Problem.
Exclude the pictures and repeat all of the data exactly.

Data in this exercise.
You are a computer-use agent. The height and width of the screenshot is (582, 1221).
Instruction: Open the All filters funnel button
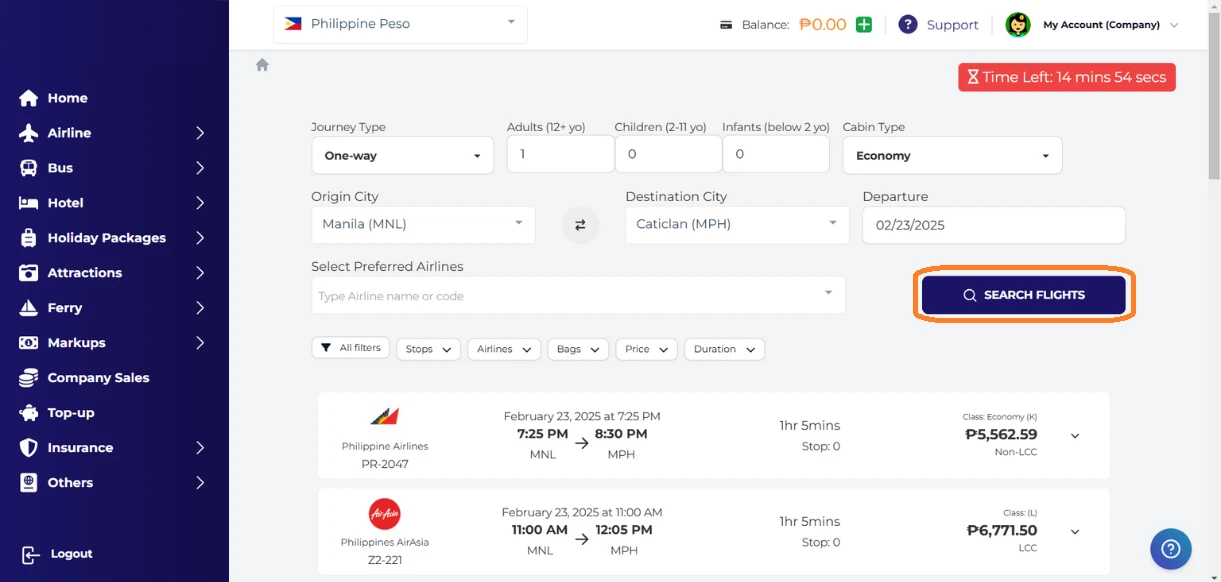point(351,348)
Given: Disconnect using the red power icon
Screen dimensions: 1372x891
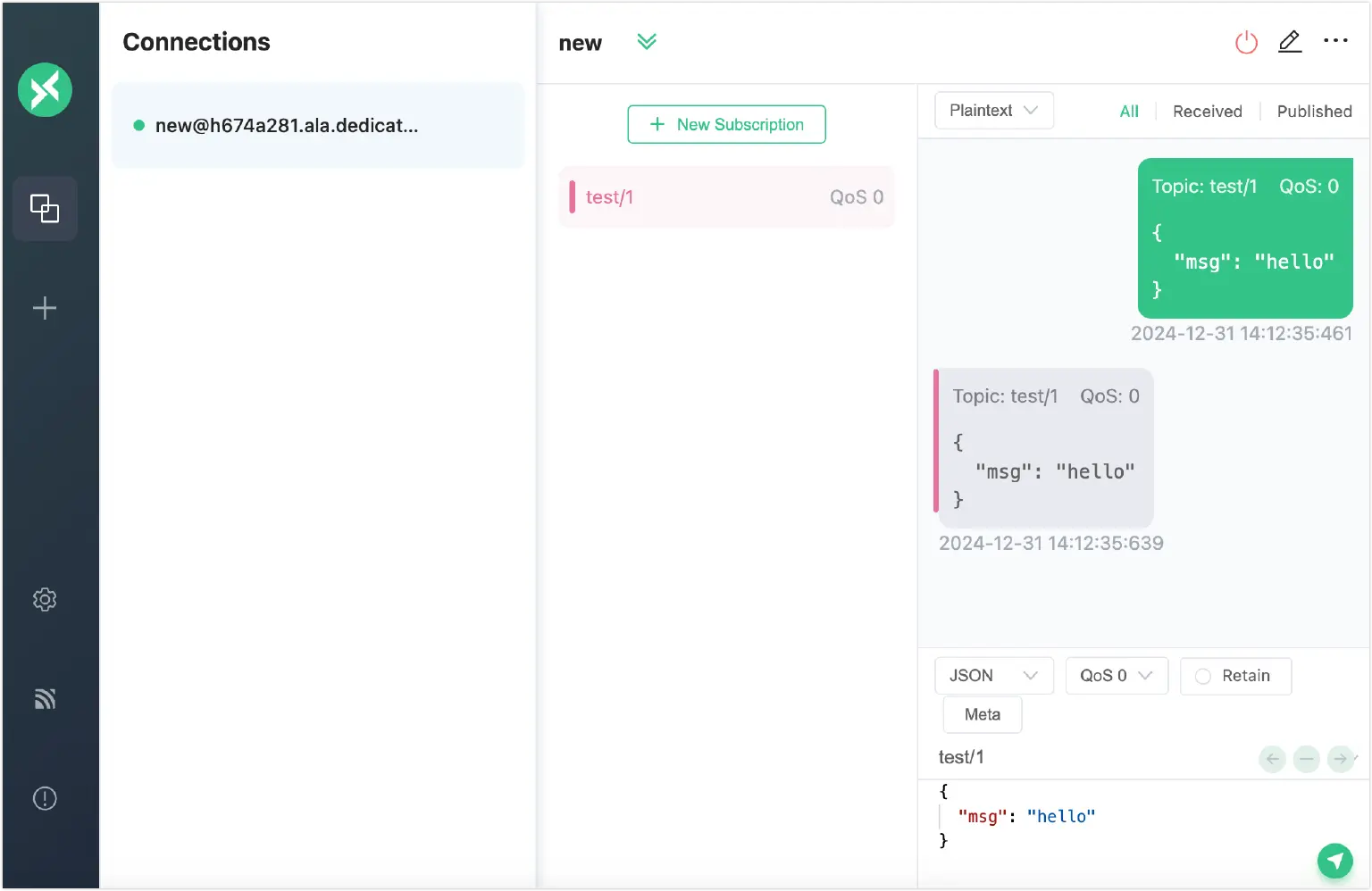Looking at the screenshot, I should [1246, 41].
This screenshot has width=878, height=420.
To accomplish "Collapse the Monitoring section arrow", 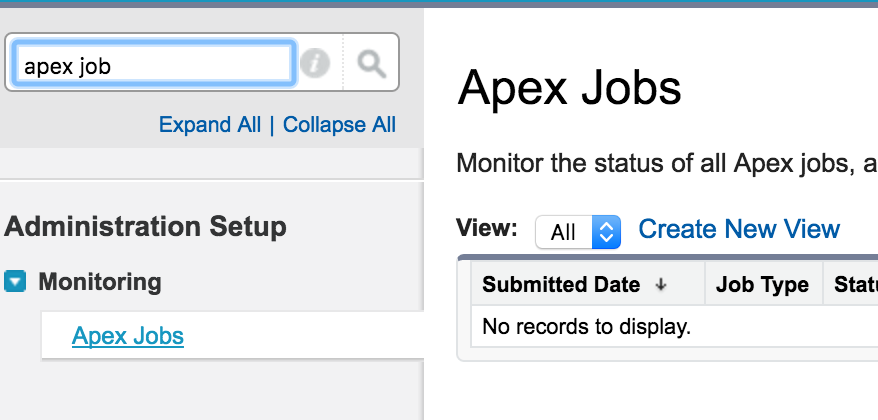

Solution to this task.
You are a computer-use agent. The height and width of the screenshot is (582, 1221).
Instruction: Open the All filters funnel button
point(351,348)
Given: Disconnect using the red power icon
Screen dimensions: 1372x891
Looking at the screenshot, I should [1246, 41].
This screenshot has width=878, height=420.
To accomplish "Collapse the Monitoring section arrow", 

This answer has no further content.